WHAT IS REQUIRED. Give again every line from the one with "Task: Select 第13赛季 钻石骑士 row" through the last line of the data, exactly, and leave out the lines before it.

* * *

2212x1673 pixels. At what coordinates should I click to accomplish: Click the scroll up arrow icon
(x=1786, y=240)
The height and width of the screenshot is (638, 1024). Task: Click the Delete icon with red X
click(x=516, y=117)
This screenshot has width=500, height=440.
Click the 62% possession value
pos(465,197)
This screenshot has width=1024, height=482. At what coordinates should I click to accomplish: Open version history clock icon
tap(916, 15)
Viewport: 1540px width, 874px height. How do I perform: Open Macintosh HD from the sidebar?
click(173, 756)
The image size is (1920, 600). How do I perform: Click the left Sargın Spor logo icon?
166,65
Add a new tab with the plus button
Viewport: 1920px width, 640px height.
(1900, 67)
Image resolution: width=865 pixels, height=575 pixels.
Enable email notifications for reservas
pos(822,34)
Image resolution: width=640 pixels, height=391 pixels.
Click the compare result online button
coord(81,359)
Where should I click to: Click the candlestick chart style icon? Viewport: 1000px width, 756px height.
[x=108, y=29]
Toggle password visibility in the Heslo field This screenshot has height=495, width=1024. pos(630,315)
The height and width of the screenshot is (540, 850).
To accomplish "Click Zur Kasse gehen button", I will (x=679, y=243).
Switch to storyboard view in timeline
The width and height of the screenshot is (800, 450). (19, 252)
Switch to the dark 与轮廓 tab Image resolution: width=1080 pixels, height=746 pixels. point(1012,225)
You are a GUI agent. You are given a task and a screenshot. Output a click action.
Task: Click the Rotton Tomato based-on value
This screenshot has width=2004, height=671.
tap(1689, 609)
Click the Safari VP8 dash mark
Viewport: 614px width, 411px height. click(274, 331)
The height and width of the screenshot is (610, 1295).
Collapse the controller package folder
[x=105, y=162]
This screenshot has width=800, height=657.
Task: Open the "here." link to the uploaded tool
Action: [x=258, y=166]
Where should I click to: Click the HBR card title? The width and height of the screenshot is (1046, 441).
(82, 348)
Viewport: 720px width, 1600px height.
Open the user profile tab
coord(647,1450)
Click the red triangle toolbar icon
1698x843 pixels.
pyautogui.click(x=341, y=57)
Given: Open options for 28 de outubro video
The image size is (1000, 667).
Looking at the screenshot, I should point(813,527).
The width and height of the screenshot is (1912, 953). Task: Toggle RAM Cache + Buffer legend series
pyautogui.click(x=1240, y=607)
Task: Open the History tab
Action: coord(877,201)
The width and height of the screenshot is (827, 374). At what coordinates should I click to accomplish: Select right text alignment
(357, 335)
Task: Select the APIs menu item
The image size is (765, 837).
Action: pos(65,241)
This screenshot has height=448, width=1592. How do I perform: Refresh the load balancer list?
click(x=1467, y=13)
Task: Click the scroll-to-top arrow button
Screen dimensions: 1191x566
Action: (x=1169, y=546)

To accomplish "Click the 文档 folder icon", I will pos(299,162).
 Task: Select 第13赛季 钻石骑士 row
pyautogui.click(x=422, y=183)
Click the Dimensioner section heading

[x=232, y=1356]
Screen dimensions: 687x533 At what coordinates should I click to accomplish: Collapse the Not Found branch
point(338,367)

* * *

OUTPUT.
 Task: Select 第13赛季 钻石骑士 row
pyautogui.click(x=422, y=183)
Click the Dimensioner section heading

[x=232, y=1356]
Screen dimensions: 687x533 At what coordinates should I click to accomplish: Collapse the Not Found branch
point(338,367)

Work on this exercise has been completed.